Crosstalk of Wnt and HGF Signaling increases growth of Colon Cancer Initiating Cells
G Chen, S Sprowl, A Konstorum, A Newman, L Alonzo, M Moya, S George, CC Hughes, J Lowengrub, RA Edwards, ML Waterman
UC Irvine
Wnt signaling directs cell differentiation, embryonic development, and cell polarity. Signals are commonly defined as β-catenin-dependent (“canonical”) and β-catenin-independent (“non-canonical”), though both defy traditional categorization, with individual Wnt ligands capable of activating multiple pathways.
Over eighty percent of colorectal carcinomas have genetic mutations that stabilize β-catenin, leading to sustained levels of Wnt target gene expression. Despite being constitutively active, aberrant Wnt signaling is sensitive to modulation by crosstalk from other signals such as Hepatocyte Growth Factor (HGF) and autocrine Wnt ligands. These signals originate from multiple sources in the tumor microenvironment, including myofibroblasts and the cancer cells themselves.

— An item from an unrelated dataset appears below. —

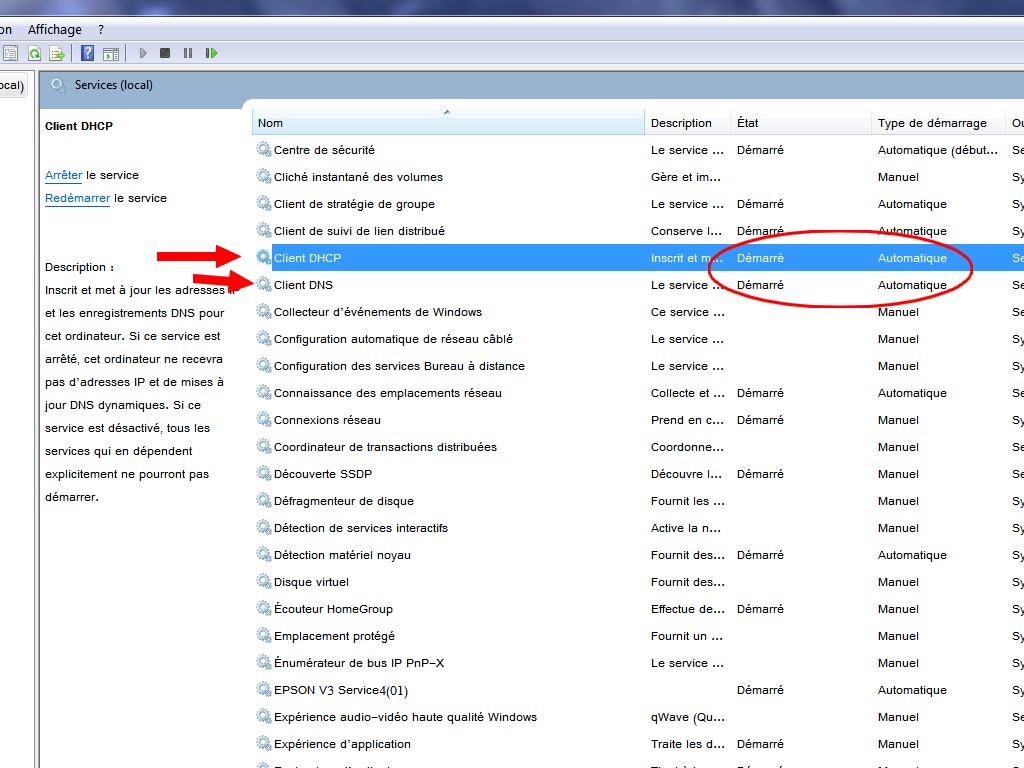Image resolution: width=1024 pixels, height=768 pixels.
Task: Open the blue Help question mark icon
Action: [x=88, y=53]
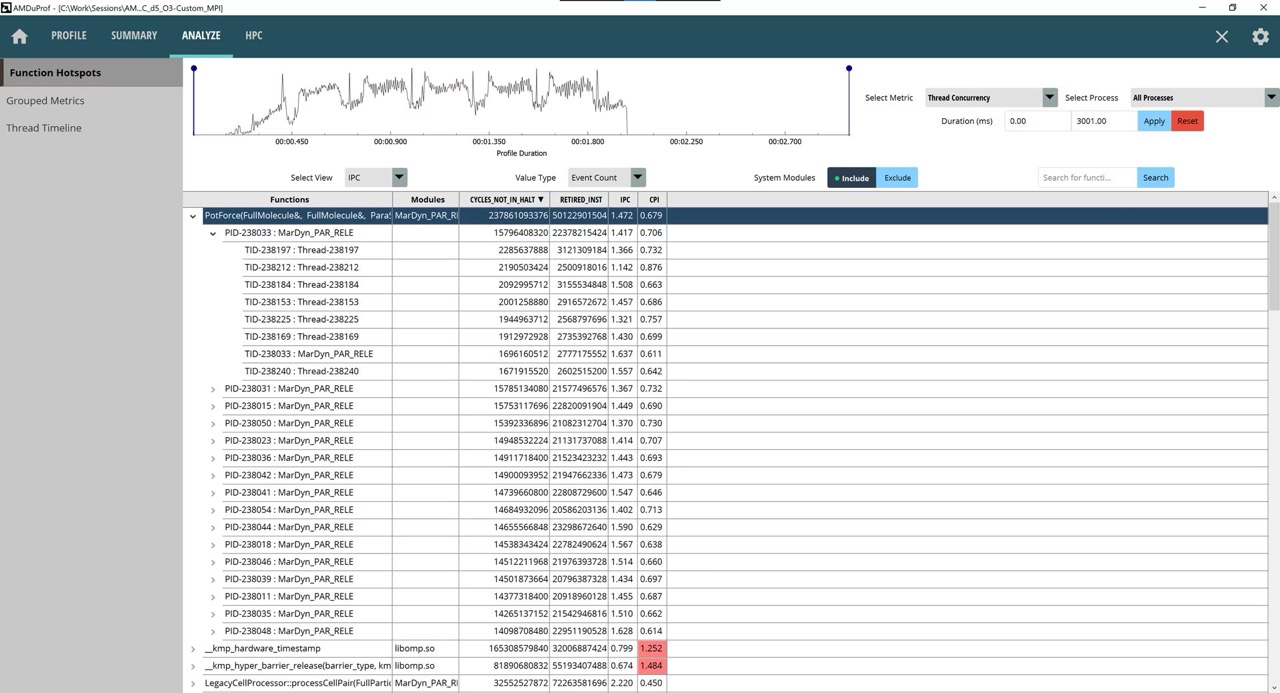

HGF regulates cell growth and motility through the c-Met receptor tyrosine kinase and making it a key factor in the development and metastasis of many cancers. The effect of HGF crosstalk on the growth and progression of Wnt-driven colon tumors is currently unknown, as are the molecular mechanisms that mediate influences on β-catenin. We utilized colon cancer initiating cultures (CCICs) embedded in fibrin gels to address these unknowns. CCICs are patient-derived cells with multipotent properties and recapitulate the histology of the parental tumor in xenograft. Single CCICs were seeded into fibrin and treated with a range of HGF concentrations. A quantitative assessment of colony area was used as a measure of growth rate. We observed a non-linear dose-response of HGF on CCIC colony growth and cell scattering; low doses of HGF stimulated proliferation while high doses of HGF showed no change over control. Co-treatment of the CCICs with HGF and the Wnt secretion inhibitor IWP2 led to a synergistic increase in cell scattering, suggesting that autocrine secretion of Wnt(s) opposes HGF-directed cell scatter. Colon myofibroblast-conditioned media exerted a greater effect on CCIC colony growth and scattering compared to HGF alone, suggesting that CMFs either secrete an optimal amount of HGF or other factors that synergize with HGF.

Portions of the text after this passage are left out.